Our study showed steady release of antibiotic over a period of up to 72 h, as demonstrated by the amount of bacterial inhibition seen in cHG + abx treated bacterial cultures harvested from patient chronic wounds. While we have previously shown that this cHG is biocompatible and safely tolerated, augmenting the hydrogels with several combinations of antibiotics did not change its safety profile 8.

Clinically, all patients were treated with serial debridement with curettage. One patient, Patient 4, was started on oral antibiotics during our study. While this did not directly affect our in vitro studies, it is important to note that changing microbiome of a wound over time can be artificially selected due to oral or IV therapies. Verbanic et al. found if chronic wounds were present for more than six months, the distribution trended towards an overabundance of facultative anaerobic organisms without mention of systemic therapy. The composition of the wound in Patient 4 started off polymicrobial and was ultimately entirely comprised of Streptococcus dysgalactiae and Corynebacterium striatum, both facultative anaerobes. In fact, facultative anaerobes made up the largest ratio of microbes isolated in all three-month samples in this study.

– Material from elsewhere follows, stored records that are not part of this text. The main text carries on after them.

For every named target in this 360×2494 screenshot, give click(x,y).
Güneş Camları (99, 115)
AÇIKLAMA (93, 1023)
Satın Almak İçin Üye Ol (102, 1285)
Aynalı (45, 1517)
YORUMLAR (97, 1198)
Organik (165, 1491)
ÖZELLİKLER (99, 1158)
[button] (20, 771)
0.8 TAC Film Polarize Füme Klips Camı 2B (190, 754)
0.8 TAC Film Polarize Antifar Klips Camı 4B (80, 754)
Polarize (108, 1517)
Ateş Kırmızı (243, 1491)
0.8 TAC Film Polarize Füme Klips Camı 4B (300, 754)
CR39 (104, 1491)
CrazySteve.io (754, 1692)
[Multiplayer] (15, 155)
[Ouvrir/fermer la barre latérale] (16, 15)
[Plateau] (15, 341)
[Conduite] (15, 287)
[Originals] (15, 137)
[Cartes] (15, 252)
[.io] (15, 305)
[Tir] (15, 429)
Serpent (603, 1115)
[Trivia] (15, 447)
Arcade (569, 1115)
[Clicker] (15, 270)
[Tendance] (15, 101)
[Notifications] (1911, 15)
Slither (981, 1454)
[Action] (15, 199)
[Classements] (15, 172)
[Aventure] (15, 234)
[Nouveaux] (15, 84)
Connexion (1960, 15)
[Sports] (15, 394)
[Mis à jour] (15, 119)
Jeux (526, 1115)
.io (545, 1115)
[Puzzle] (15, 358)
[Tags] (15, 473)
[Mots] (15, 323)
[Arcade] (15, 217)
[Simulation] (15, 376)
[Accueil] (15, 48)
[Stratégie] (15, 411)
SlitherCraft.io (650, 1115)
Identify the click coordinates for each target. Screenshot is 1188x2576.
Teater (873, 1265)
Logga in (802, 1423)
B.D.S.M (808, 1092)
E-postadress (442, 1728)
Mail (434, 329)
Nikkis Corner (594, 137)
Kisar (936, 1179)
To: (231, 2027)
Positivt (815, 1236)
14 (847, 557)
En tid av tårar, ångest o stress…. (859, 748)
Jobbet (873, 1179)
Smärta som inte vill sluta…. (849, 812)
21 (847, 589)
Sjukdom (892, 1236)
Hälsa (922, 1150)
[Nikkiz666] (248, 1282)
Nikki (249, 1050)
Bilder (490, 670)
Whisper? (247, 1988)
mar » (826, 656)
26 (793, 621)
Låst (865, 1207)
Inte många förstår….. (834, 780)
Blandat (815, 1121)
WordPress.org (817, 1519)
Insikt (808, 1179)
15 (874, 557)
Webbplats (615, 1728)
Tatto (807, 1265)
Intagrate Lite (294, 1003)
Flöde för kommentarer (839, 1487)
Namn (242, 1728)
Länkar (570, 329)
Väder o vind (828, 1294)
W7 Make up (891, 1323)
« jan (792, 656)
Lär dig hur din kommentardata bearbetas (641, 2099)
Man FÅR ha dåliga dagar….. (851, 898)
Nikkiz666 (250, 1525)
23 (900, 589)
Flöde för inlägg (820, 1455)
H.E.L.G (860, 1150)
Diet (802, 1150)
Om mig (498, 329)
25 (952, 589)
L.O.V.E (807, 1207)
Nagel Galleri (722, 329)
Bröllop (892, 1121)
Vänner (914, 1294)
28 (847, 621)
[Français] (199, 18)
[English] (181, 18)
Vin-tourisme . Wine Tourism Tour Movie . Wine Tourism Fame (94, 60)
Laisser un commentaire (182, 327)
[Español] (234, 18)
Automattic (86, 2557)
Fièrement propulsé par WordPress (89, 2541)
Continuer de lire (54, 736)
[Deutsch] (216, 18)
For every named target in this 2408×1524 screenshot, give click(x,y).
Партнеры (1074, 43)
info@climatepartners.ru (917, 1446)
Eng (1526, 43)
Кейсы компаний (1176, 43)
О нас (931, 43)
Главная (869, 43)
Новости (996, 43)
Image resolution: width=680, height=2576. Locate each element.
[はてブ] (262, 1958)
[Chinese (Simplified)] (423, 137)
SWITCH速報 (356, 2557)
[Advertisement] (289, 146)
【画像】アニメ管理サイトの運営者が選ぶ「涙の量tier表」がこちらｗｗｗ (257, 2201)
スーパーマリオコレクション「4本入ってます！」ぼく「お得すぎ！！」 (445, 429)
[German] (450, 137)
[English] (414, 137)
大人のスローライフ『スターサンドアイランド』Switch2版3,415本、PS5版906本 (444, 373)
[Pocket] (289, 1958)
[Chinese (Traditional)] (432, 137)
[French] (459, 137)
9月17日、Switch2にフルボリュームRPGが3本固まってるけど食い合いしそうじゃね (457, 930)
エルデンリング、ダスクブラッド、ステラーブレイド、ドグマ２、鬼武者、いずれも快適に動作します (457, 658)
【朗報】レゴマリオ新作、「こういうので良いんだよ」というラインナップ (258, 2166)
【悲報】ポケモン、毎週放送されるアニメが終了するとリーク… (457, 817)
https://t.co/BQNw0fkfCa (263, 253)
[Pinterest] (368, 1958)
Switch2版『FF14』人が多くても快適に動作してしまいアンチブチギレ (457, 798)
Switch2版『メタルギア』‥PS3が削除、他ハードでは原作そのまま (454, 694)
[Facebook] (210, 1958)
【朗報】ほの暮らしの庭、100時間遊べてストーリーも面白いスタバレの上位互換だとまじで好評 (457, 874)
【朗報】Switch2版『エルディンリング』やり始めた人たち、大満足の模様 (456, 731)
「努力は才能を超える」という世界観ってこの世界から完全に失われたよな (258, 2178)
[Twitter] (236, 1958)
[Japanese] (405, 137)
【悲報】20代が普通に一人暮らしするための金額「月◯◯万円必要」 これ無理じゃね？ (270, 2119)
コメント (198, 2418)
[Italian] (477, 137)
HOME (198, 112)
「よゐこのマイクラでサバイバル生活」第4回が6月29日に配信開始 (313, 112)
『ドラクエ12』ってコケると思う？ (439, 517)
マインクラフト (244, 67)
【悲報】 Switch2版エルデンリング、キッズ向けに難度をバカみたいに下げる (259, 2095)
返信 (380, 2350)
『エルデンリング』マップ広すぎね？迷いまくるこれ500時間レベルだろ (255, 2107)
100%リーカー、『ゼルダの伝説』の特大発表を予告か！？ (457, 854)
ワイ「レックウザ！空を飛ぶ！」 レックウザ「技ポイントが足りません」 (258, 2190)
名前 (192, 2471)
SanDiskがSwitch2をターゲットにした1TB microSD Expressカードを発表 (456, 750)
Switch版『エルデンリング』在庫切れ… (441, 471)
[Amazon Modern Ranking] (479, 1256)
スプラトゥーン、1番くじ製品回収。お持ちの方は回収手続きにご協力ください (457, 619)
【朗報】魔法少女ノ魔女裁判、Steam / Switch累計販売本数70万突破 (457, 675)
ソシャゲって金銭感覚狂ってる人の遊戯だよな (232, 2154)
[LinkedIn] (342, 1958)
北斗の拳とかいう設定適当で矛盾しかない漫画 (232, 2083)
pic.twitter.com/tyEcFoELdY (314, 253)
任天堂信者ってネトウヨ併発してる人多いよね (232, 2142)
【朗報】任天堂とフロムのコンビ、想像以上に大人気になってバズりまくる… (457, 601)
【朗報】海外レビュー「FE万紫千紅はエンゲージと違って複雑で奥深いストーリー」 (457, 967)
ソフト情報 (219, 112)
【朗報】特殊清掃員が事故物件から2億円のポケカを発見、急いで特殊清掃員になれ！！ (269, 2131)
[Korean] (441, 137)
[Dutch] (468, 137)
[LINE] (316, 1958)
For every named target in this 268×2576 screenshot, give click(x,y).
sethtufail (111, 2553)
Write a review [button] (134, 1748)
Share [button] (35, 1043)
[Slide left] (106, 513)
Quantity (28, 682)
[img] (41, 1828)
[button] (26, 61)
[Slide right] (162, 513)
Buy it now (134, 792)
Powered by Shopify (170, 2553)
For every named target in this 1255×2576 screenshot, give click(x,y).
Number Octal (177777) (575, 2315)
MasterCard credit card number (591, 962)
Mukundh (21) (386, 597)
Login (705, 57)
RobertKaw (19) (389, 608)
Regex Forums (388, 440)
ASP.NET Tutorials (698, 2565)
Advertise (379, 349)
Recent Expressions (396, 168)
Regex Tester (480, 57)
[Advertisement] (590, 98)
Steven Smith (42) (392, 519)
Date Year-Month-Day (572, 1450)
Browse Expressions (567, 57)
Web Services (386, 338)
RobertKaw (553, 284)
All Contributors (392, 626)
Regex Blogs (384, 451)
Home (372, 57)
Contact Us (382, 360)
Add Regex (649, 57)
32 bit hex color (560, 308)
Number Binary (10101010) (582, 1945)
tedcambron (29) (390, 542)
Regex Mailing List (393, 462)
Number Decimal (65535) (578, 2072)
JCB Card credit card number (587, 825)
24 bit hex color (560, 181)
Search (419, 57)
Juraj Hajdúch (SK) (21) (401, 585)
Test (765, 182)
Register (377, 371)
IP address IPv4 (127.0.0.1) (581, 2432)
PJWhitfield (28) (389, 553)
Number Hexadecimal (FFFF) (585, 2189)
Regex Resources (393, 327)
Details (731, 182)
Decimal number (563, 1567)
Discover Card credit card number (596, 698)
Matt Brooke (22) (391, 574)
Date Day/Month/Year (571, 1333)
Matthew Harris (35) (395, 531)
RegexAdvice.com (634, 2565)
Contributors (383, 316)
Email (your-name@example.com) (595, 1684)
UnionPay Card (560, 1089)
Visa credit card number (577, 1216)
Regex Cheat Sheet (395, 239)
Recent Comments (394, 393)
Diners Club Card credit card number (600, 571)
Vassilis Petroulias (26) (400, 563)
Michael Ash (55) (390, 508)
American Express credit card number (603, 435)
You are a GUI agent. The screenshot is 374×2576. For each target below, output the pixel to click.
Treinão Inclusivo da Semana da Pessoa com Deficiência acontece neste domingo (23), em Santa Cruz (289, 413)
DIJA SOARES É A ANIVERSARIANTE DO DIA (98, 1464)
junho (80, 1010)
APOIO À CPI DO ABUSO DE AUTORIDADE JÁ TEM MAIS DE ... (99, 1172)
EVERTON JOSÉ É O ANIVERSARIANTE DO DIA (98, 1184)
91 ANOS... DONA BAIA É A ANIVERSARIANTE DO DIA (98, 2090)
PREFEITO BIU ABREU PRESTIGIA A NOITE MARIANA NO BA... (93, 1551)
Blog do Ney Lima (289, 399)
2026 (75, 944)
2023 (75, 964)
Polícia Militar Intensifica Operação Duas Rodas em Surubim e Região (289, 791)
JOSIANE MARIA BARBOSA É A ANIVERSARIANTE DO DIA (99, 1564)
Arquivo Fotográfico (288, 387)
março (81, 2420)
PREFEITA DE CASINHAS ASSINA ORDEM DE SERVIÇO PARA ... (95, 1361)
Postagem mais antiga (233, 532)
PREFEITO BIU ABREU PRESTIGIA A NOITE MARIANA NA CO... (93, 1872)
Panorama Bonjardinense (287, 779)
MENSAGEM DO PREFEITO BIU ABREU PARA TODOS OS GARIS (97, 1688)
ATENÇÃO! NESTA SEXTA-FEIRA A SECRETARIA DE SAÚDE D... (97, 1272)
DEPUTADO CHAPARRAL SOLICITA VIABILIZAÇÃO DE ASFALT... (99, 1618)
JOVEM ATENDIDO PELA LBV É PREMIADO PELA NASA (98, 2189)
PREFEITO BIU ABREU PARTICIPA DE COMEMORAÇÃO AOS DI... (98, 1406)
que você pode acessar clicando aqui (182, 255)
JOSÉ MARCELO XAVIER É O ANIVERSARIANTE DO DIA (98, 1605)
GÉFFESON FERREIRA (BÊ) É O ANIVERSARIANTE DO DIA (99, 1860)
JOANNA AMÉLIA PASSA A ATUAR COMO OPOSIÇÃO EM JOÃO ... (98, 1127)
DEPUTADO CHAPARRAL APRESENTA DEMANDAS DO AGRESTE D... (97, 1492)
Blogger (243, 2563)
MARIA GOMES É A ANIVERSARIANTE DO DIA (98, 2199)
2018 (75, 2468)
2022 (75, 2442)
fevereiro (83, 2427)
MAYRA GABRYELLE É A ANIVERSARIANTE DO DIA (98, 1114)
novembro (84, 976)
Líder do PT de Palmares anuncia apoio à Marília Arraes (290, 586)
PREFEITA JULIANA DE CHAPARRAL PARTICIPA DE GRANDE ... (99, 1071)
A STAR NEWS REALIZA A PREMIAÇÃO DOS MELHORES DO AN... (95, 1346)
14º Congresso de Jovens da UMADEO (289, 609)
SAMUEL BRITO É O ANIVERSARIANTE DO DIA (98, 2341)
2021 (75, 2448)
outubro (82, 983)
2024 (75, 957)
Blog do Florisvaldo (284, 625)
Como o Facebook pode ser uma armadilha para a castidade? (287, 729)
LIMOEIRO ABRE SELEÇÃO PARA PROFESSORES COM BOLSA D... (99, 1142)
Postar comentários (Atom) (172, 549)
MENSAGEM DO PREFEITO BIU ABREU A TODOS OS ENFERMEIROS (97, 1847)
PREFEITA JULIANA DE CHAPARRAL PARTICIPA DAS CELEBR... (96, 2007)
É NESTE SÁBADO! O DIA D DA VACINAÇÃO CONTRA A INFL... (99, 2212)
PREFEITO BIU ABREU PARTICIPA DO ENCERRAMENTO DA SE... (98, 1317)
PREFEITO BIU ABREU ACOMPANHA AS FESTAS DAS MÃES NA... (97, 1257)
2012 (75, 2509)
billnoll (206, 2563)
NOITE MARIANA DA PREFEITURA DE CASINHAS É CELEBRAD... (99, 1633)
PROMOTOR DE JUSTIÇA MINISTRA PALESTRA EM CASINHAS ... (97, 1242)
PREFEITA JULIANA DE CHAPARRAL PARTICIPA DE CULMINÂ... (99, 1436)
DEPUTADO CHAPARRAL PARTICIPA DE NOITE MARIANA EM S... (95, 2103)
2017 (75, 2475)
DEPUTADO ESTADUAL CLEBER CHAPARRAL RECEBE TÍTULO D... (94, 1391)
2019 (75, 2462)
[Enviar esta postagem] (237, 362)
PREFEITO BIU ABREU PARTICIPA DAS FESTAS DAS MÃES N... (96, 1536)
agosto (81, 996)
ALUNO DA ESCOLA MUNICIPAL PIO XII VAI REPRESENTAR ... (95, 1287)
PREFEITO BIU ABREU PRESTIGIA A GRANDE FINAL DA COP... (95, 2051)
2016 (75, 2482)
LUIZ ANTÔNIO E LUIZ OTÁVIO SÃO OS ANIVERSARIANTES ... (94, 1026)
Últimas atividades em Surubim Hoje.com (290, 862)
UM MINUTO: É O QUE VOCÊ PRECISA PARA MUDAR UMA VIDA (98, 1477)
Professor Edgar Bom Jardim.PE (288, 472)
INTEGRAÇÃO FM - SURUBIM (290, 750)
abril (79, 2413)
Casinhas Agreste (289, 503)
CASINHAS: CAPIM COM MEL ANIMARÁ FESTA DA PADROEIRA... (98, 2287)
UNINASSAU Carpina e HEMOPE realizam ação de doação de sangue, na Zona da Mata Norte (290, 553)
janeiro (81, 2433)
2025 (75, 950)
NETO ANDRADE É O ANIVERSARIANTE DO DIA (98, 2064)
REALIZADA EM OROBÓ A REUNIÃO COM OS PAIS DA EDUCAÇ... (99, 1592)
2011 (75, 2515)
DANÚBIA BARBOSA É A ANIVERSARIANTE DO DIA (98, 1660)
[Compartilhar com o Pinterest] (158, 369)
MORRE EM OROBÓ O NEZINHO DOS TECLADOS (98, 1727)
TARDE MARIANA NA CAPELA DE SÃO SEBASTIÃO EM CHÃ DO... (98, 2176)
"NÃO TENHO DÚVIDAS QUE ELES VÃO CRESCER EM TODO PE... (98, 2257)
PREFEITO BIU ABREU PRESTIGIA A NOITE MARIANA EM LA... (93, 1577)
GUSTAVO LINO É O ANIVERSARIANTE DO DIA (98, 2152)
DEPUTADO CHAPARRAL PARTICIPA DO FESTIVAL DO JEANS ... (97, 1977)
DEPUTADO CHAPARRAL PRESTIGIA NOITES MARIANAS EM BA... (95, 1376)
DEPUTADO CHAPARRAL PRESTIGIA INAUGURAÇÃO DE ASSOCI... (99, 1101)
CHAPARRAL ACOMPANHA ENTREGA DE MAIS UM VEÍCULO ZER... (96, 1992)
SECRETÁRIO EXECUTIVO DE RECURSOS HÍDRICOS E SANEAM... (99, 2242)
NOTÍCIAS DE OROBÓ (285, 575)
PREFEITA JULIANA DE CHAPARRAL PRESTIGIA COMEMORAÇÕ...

The major limitation of this study is the use of an in vitro model. Biofilms are complex ecosystems that are often produced by several bacteria, viruses and fungi that synergistically increase the pathogenicity of the biofilm 34,35,36. This complexity is not mimicked in vitro. Additionally, we only examined bacteria within each sample. To mitigate these limitations, we used a clinical lab and rt-PCR to verify that we were able to reproduce the bacterial composition for each sample. Future work will utilize direct sample analysis to identify difficult to culture bacteria, virus, and fungi within patient samples. It is also important to note that while efforts were made to eradicate any infection present in cultures that were grown in this study, not all bacterial isolates would necessarily be treated in a clinical setting.

This study did not explore the direct kinetics of antibiotic release from cHG. The complex dynamic release of multiple antibiotic combinations is under investigation. The indirect methods used here demonstrated in vitro cultured bacteria were effectively treated with cHG-abx pre-eluted up to 72 h; however, the exact rate and trajectory of multiple antibiotic release is not yet well understood.

Human-derived collagen-rich hydrogel is an effective vector for safe delivery of topical antibiotics to treat bacteria and biofilms from human chronic diabetic wound slough.